‘Healthy’ seniors

Apropos the Editorial ‘Securing Seniors’ (April 24), it is heartening to note that at last the IRDAI in its major reforms removed the upper age limit of 65 years for buying health insurance. IRDA’s move will help many senior citizens to access quality healthcare.

The other reform in reducing the waiting period for the claims to be covered for pre-existing diseases from 48 to 36 months is also welcome. IRDA must also put a cap on the time taken in settling the claims where all details are fetched from hospitals.

It is now the time for the General Insurance companies in devising new health insurance policy schemes focusing on the senior citizens. IRDA must have a close watch on the new schemes that the insurance companies would float are affordable by the senior citizens.

RV Baskaran


Liquidity oscillations

This refers to ‘Banks should be ready for higher for longer rates’ (April 24).

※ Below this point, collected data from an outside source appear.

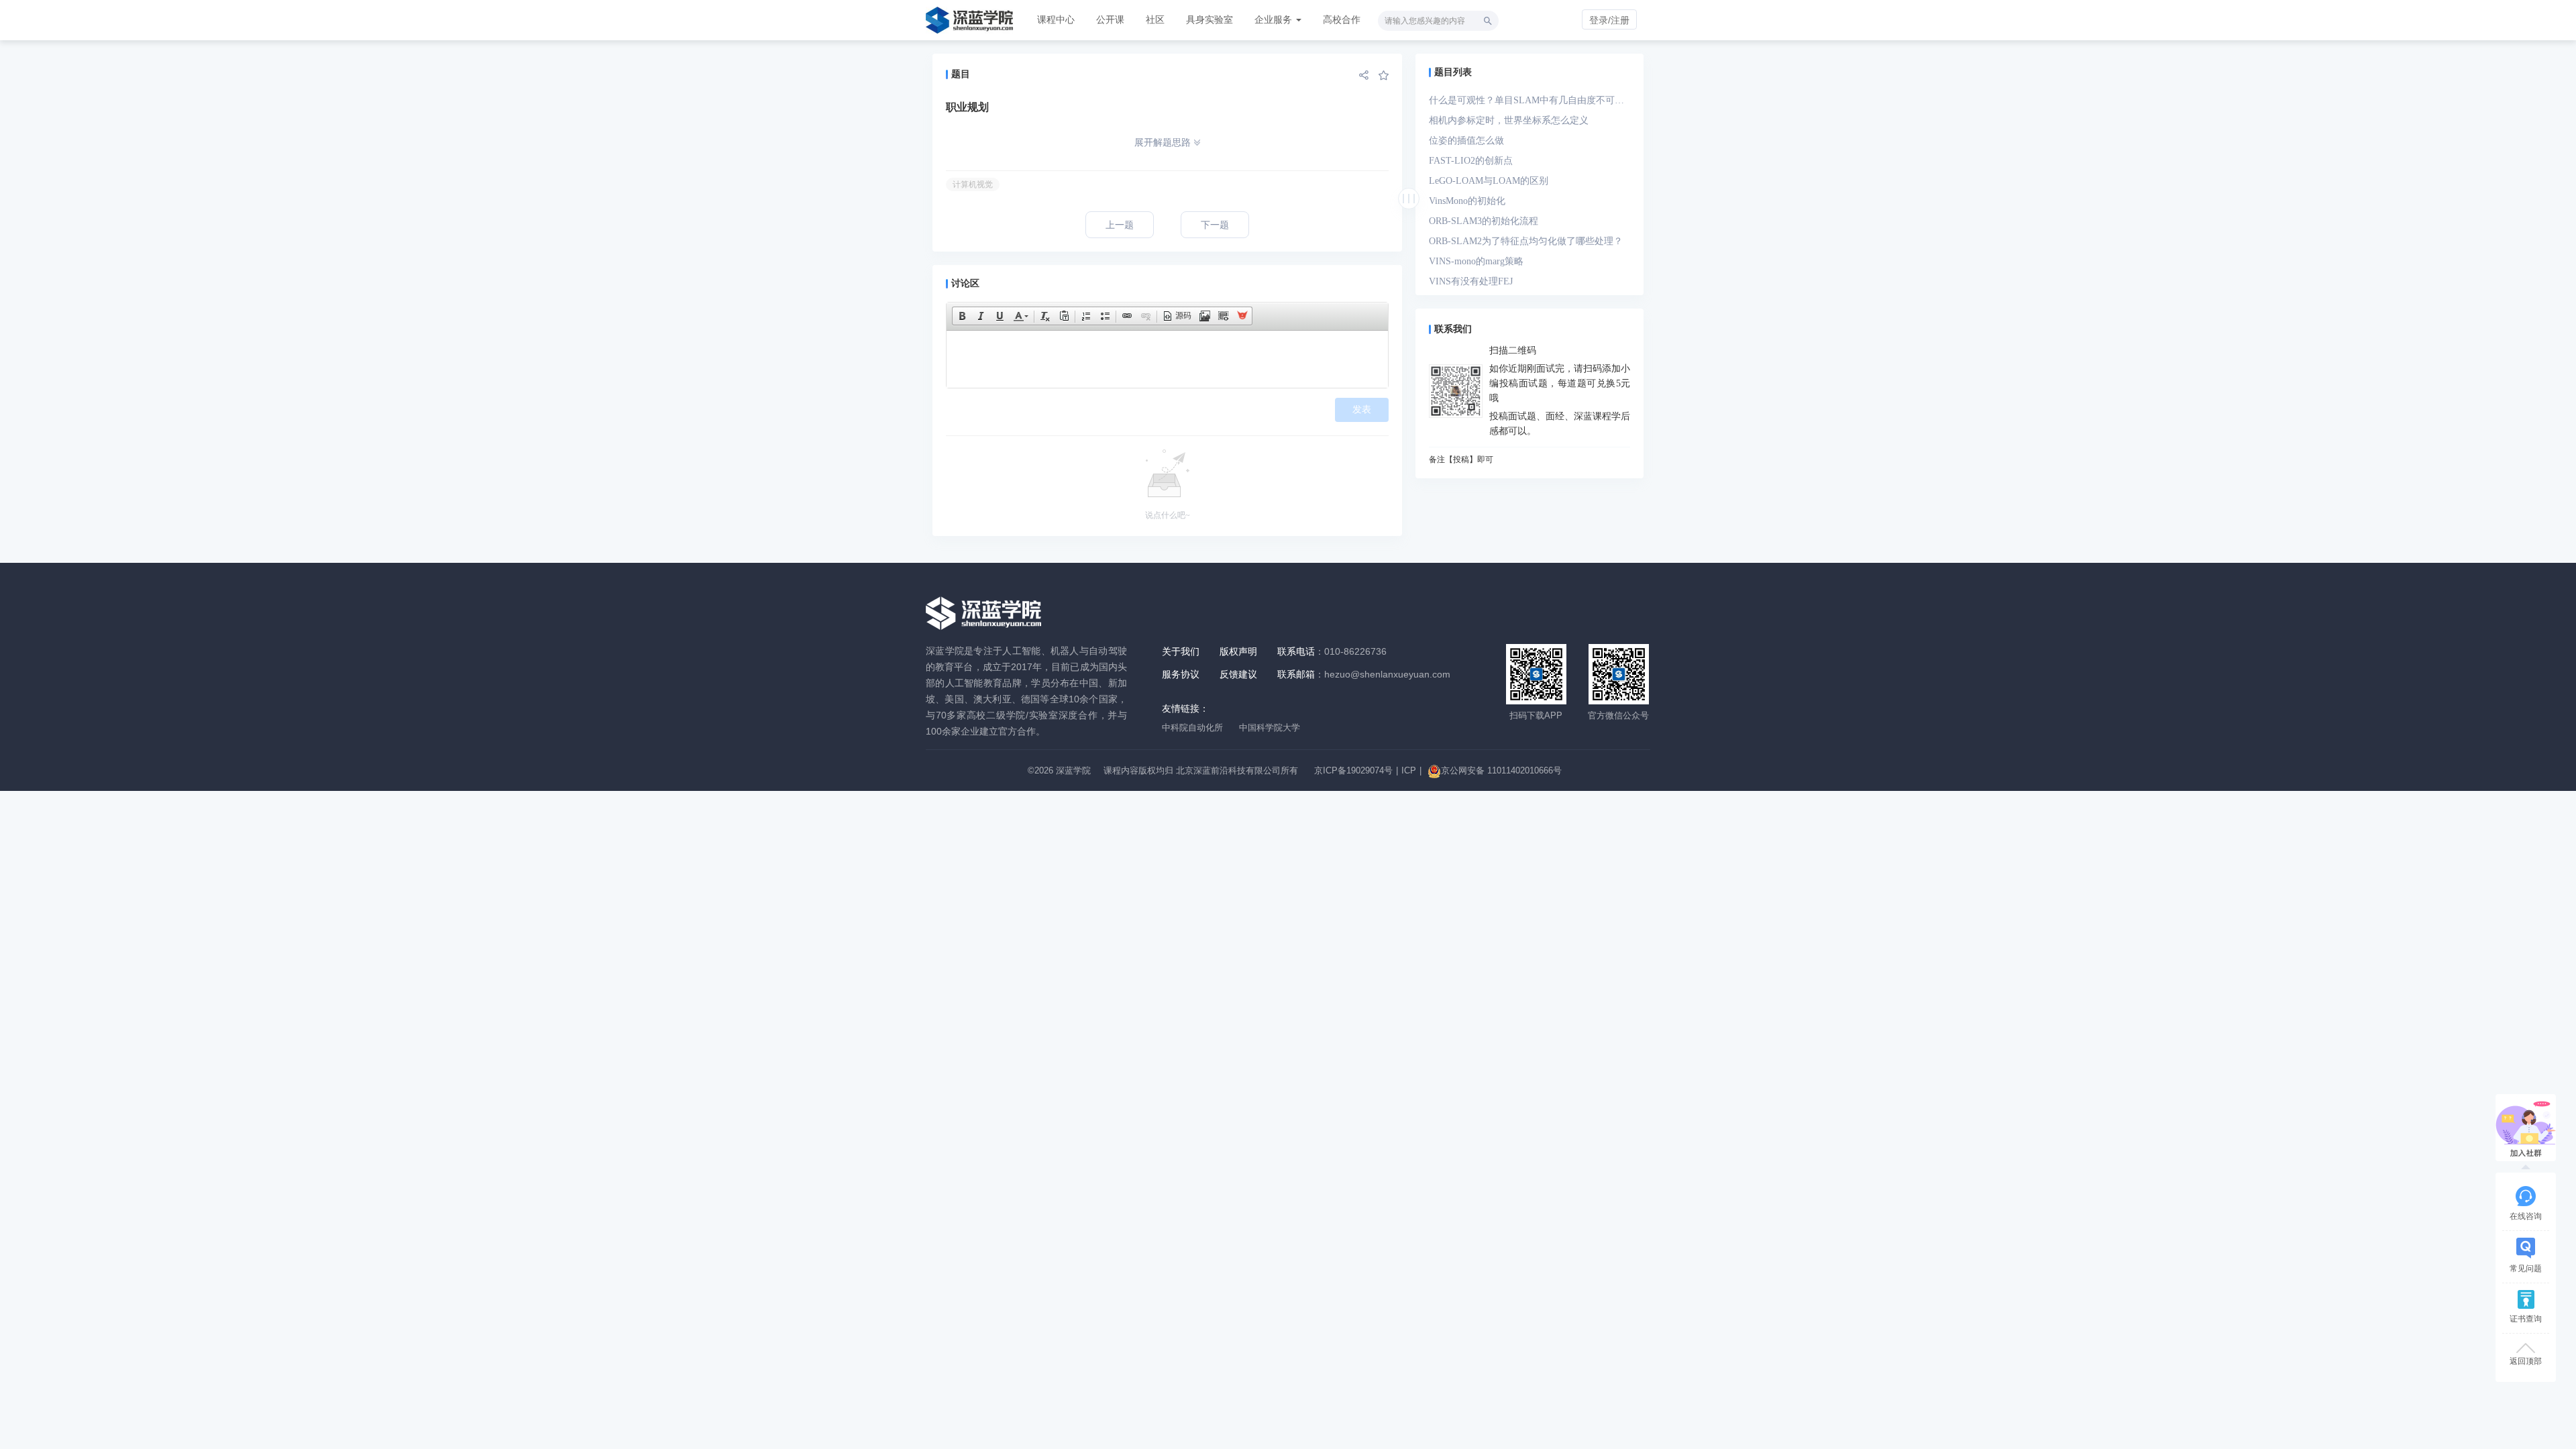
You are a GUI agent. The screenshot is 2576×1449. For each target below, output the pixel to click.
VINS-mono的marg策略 (1476, 261)
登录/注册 (1609, 20)
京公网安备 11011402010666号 (1501, 770)
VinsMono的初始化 (1467, 201)
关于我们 (1180, 651)
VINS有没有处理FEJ (1471, 281)
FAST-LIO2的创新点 (1471, 161)
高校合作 (1341, 19)
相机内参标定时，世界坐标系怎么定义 (1509, 120)
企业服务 (1274, 19)
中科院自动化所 (1192, 727)
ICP (1408, 770)
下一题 (1215, 225)
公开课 (1110, 19)
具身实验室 (1209, 19)
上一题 (1120, 225)
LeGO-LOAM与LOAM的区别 (1488, 181)
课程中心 (1056, 19)
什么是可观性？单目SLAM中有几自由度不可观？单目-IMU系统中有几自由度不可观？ (1522, 103)
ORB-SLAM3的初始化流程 (1483, 221)
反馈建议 (1238, 674)
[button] (962, 316)
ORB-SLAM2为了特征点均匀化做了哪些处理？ (1526, 241)
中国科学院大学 (1269, 727)
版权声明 (1238, 651)
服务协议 (1180, 674)
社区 (1155, 19)
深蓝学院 (1073, 770)
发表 (1361, 410)
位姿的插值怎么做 (1466, 141)
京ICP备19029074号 (1353, 770)
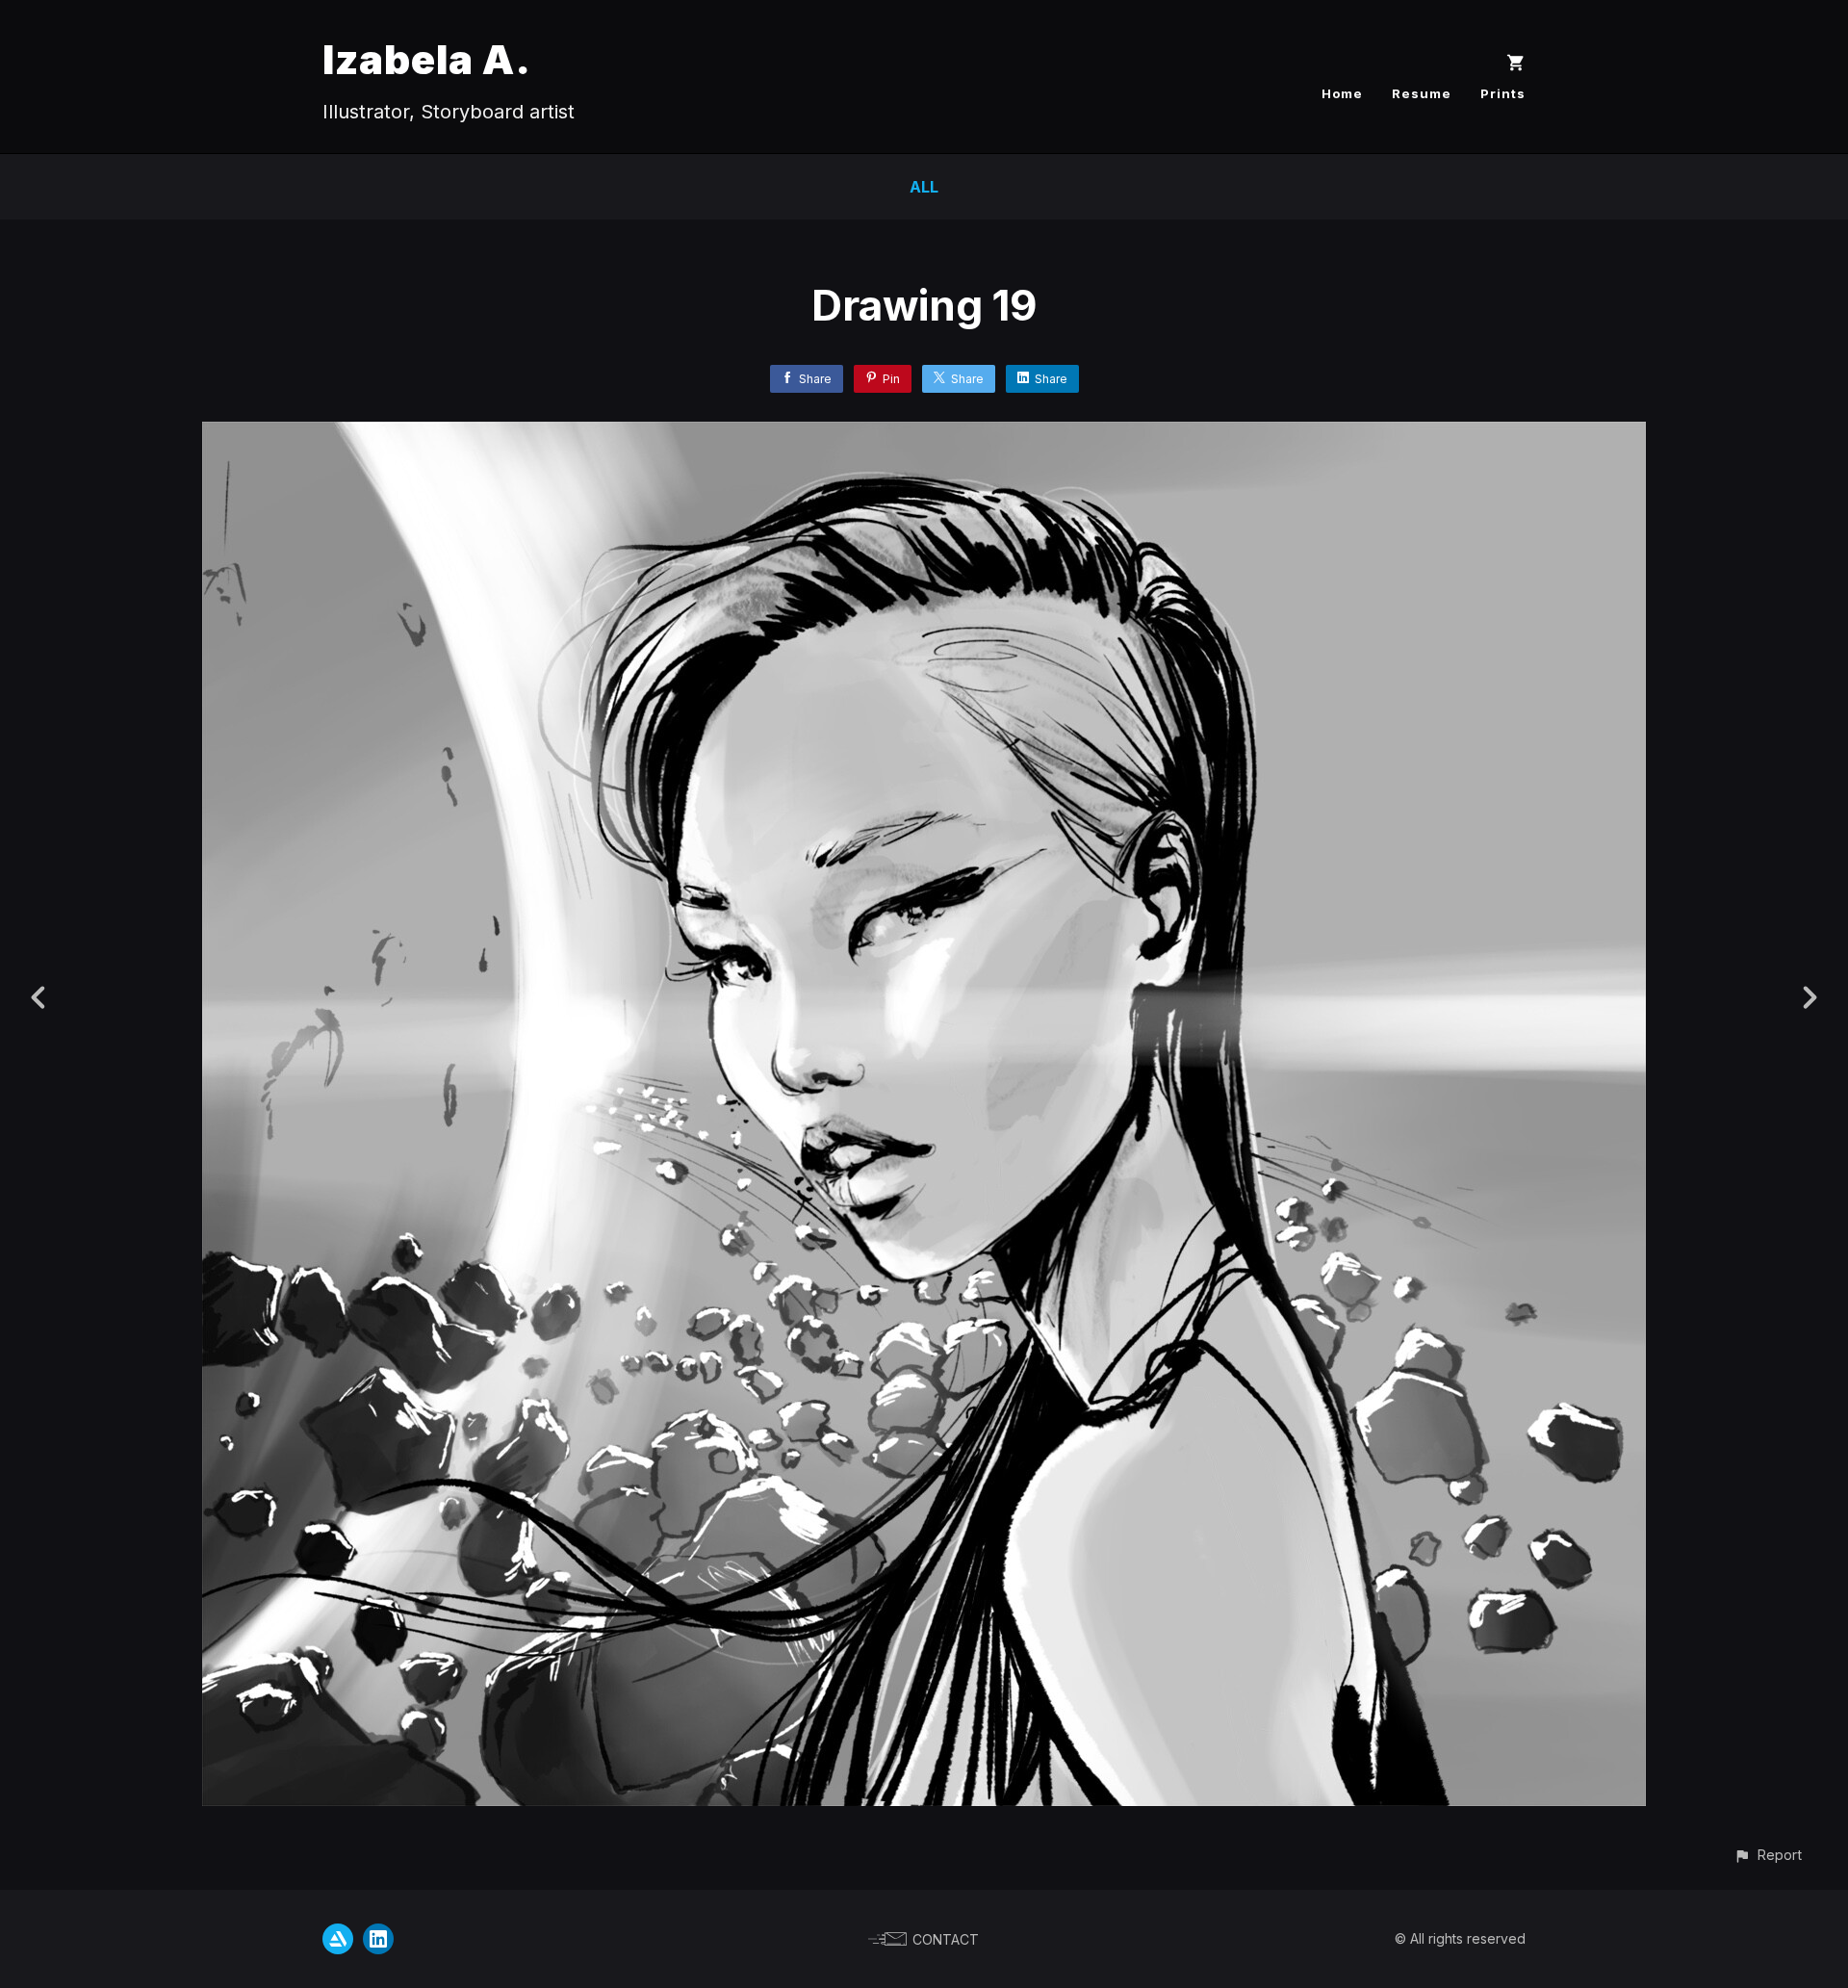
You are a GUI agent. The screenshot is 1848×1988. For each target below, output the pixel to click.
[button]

Short-term oscillations in liquidity of banking system, ‘frictional liquidity’, can well be managed by Reserve Bank of India using Marginal Standing Facility (MSF) or variable repo rates (VRR) or variable reserve repo rates (VRRR). As banks have Contingency Funding Plan as a fallback mechanism is case of temporary tightening of liquidity, the banking system must have alternative options to RBI interventions.

Maintaining a Liquidity Coverage Ratio at such high levels may not do good in the long run .

Forcing higher liquidity holdings at banks with liquidity suppliers that have the ability to overcome frictions in times of crisis may impact the financial system’s ability to deal with liquidity problems.

PD Sankaranarayanan

Kumaramputhur (Kerala)

Cheap money spawned a fiscal madness and cavalier lending, which then led to the NPA crisis. PSBs cumulatively wrote off ₹11 trillion from 2015 to 2023.

The lessons of cyclical depression in world economies are too evident — cheap money, excess credit, excess debt and huge deficits. Universally and across cycles, fiscal discipline has become mandatory and monetary policy would restrain financial markets from irrational exuberance. Every nation and its central bank is now compelled to revive its traditional tight money policy.

The lack of it led to huge debt pile ups, currency devaluation and recession. But then we revert to our merry ways, the moment inflation tends to turn a wee bit benign, which will depend on the duration of ongoing geopolitical predicament.

R Narayanan

Navi Mumbai

Strong fundamentals

That net Foreign Portfolio Investment (FPI) in India’s equity and debt markets stands at $41.6 billion (cumulative) in 2023-24 and it is the highest since 2015-16, according to RBI suggests that the Indian economy is on the right track and its macroeconomic fundamentals are really strong.

What is more surprising is that the foreign investors are impervious to elections and political scenario in India.

Probably, they feel India is in a better situation politically too. Investment, after all, is an act of faith.